Passage Block Start

The second is ground truth, and this is where most efforts quietly die. Anything that learns needs a reliable record of what the right answer actually was, and most organizations simply do not have one, because they never had a reason to build it. The principle is old and unglamorous: what gets measured gets improved. Before AI can improve an outcome, you have to know what outcome you are chasing, you have to be able to measure it, and you have to have been measuring it long enough to have a record worth learning from.

Consider a plumbing business that has asked its technicians to close deals in the field. To bring any AI to bear, you first have to answer a question the business may never have answered for itself. What actually matters here, the close rate or the dollar value of each job? Those are different objectives, they reward different behavior, and a model built for one will actively work against the other. Once you have named the objective, you need a process that captures it on every job, consistently, so that a true record accumulates. Only then is there something for AI to improve. Skip those steps and you have asked a machine to optimize a number the business itself never defined.

This is the trap, and it is worth stating plainly. Most AI implementations prescribe the medicine before diagnosing the disease. They reach for a model before anyone has established what matters, quantified it, and built the process to measure it, and then everyone wonders why the problem was not solved. The diagnosis is the work. The model is what you reach for once the diagnosis is done, and in that sequence AI is first a process engineering problem, then a data engineering problem, and only finally a model problem. The model is the last and smallest of the three.

The same shape, in two more places

The pattern repeats across very different problems, and once you see it you start to see it everywhere.

A manufacturer wants computer vision to catch defects on the line. The ambition is reasonable and the technology exists. But today the defects are caught by one veteran inspector who has done the job for twenty years and rejects parts on instinct, and who has never written down what he rejects or why. There is nothing to train a model on, because the knowledge lives in one person's head and has never been captured. And no one has yet made the harder decision about whether the organization is willing to formalize a judgment that has always been tacit. The model is the easy part. The capture process and the organizational decision underneath it are the project.

Passage Block End
Given data Block Start

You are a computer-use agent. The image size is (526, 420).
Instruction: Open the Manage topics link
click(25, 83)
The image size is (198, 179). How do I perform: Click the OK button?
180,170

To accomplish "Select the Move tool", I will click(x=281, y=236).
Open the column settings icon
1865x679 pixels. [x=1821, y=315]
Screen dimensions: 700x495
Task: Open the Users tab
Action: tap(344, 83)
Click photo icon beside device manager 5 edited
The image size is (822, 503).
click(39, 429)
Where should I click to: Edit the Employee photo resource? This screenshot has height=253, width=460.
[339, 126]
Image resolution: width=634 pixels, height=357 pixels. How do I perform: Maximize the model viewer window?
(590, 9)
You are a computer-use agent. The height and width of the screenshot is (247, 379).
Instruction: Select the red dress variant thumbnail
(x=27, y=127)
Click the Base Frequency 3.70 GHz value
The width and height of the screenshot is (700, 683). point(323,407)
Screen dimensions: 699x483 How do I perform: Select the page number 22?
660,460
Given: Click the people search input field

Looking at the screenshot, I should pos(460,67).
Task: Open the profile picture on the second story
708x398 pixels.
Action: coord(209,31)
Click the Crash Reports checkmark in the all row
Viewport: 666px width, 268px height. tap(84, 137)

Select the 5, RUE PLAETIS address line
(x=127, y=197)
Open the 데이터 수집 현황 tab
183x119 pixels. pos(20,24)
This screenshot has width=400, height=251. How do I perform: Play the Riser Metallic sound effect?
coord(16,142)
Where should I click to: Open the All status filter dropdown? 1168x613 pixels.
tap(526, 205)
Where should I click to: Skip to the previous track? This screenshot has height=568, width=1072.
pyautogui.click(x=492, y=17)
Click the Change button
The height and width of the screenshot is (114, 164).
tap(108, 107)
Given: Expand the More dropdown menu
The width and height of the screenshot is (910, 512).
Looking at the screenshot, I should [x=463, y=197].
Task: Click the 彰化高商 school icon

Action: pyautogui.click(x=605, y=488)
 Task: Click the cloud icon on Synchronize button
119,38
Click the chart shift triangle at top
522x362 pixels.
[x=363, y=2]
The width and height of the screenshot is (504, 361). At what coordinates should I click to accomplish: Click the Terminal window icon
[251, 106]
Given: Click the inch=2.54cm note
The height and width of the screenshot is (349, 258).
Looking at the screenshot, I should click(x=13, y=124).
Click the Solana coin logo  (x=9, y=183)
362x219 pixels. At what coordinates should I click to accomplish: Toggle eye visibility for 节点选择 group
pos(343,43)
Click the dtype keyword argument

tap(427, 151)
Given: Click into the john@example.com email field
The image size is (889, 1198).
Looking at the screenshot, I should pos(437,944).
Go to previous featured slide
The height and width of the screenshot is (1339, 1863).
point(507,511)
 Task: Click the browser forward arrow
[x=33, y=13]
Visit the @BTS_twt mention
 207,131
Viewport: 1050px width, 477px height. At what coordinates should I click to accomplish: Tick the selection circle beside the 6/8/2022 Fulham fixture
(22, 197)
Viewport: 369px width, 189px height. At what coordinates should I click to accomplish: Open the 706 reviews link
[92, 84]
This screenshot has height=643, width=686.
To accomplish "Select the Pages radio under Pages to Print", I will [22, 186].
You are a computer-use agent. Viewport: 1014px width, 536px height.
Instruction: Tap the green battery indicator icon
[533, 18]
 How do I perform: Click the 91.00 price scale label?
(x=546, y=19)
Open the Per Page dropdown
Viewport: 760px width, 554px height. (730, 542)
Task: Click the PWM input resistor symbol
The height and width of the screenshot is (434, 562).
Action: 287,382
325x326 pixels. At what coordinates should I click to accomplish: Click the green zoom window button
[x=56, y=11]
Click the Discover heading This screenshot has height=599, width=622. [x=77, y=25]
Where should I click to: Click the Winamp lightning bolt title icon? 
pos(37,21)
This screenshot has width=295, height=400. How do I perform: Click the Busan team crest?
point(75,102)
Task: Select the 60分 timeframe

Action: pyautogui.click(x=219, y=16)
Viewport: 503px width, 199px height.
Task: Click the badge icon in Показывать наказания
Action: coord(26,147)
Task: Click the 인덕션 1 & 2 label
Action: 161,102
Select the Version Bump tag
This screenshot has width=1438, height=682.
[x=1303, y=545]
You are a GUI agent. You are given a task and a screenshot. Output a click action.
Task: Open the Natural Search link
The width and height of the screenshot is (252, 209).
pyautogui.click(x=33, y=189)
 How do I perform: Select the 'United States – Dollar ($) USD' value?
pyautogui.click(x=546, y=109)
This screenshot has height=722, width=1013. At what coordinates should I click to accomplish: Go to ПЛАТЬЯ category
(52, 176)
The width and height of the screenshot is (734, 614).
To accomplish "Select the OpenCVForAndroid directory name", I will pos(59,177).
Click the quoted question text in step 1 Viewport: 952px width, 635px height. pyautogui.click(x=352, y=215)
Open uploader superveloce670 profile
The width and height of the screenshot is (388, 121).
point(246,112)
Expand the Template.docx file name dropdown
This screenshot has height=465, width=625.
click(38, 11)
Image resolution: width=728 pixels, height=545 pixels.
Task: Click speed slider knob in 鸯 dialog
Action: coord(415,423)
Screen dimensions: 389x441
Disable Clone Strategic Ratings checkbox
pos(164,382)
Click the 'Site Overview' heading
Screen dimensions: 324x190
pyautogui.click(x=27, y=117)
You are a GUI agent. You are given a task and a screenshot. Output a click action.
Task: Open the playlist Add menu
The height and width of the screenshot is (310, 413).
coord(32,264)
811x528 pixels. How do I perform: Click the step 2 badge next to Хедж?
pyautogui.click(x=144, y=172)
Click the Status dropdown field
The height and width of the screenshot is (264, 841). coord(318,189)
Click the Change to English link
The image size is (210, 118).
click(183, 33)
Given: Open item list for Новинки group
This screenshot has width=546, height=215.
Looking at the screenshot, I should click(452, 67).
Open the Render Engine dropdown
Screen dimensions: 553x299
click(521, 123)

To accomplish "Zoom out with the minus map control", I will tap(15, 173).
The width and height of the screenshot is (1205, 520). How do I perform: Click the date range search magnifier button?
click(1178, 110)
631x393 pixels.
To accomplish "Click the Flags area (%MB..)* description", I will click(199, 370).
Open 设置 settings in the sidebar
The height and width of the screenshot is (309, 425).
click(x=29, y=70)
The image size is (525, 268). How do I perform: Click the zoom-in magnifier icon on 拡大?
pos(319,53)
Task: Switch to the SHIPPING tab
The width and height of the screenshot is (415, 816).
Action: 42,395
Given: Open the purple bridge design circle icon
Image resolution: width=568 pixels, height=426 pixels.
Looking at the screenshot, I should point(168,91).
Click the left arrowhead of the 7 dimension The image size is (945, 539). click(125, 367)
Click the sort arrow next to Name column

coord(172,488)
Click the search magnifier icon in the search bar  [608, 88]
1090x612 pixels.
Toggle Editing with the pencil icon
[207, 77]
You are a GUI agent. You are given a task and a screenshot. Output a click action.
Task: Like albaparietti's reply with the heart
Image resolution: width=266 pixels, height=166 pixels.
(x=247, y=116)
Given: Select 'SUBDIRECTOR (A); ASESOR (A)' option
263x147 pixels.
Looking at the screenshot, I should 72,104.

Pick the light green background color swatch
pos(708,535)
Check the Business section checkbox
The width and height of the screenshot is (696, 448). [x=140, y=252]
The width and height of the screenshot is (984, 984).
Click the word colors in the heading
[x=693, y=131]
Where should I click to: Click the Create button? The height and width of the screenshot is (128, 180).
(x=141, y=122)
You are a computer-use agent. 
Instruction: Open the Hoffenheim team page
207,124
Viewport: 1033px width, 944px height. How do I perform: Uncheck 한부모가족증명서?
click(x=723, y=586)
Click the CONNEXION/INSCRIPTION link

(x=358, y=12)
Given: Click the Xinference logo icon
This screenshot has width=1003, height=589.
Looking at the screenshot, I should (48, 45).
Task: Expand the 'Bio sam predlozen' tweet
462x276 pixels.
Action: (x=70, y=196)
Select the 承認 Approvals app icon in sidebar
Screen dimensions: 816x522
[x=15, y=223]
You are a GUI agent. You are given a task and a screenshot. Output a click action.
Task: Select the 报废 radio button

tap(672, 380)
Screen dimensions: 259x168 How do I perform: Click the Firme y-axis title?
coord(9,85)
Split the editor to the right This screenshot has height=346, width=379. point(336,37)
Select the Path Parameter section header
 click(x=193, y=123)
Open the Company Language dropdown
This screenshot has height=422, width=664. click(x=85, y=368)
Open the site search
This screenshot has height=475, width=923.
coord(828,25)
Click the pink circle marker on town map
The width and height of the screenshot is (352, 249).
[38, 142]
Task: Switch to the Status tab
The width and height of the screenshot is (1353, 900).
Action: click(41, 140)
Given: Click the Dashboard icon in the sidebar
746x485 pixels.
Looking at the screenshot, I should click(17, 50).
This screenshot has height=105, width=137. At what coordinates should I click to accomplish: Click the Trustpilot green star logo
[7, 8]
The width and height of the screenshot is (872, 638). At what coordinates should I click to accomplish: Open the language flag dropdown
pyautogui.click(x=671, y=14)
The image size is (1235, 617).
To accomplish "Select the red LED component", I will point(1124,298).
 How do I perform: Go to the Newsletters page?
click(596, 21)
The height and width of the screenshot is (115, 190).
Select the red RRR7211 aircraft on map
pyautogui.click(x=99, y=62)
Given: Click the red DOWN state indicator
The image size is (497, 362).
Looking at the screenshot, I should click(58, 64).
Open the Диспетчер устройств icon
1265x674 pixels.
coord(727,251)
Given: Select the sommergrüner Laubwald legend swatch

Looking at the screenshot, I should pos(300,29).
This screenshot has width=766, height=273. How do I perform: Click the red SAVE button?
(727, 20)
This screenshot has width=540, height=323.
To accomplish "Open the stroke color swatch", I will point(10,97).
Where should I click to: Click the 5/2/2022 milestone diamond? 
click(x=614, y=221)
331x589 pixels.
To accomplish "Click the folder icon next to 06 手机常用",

Given data Block End

Task instructions
**A)** Answer these questions on the passage about AI and ground truth:
(i) In the plumbing business example, which two objectives are set against each other?
(ii) In what order does the passage rank the three problems that make up AI?
(iii) How long has the veteran inspector done the job?
**B)** Write the next part of the passage on AI and ground truth, beginning after its final sentence.

Response list
**A)**
(i) The close rate and the dollar value of each job.
(ii) First a process engineering problem, then a data engineering problem, and finally a model problem.
(iii) Twenty years.

**B)**
Or take a leader who wants AI to optimize marketing spend. It is among the most common requests we see, and almost always the business cannot yet attribute its performance to a channel. Money goes out, revenue comes in, and the connection between the two is assumed rather than measured. There is no ground truth on what actually drove a conversion, which means there is nothing for an optimization model to optimize against. You would be asking AI to improve a number you cannot trace. The readiness project here has little to do with the optimization model. It is the attribution layer that has to exist beneath it, and building that is months of unglamorous work no vendor demo will show you.

In each case the desire is for a model, and the missing piece is a process and a measure of truth that the organization has never had a reason to build. The model is downstream of all of it.

The one thing a leader cannot delegate

The appeal of AI is that it lets you delegate execution. You can hand a pricing calculation, a routing decision, or a first-draft analysis to a machine and let it run, and for the right tasks that is exactly what you should do. But the decision about what to delegate, to what extent, and whether the organization is ready to act on the result is not something you can hand off. That judgment sits above every model, and it stays with you.

So the first question is not how to implement AI. It is whether you are willing to make a given problem matter inside your organization, and whether you are prepared to build the process that lets a working model change the outcome. The technology will almost always be ready before you are. Getting ready is the part of the job you cannot outsource, and it is where the real work begins.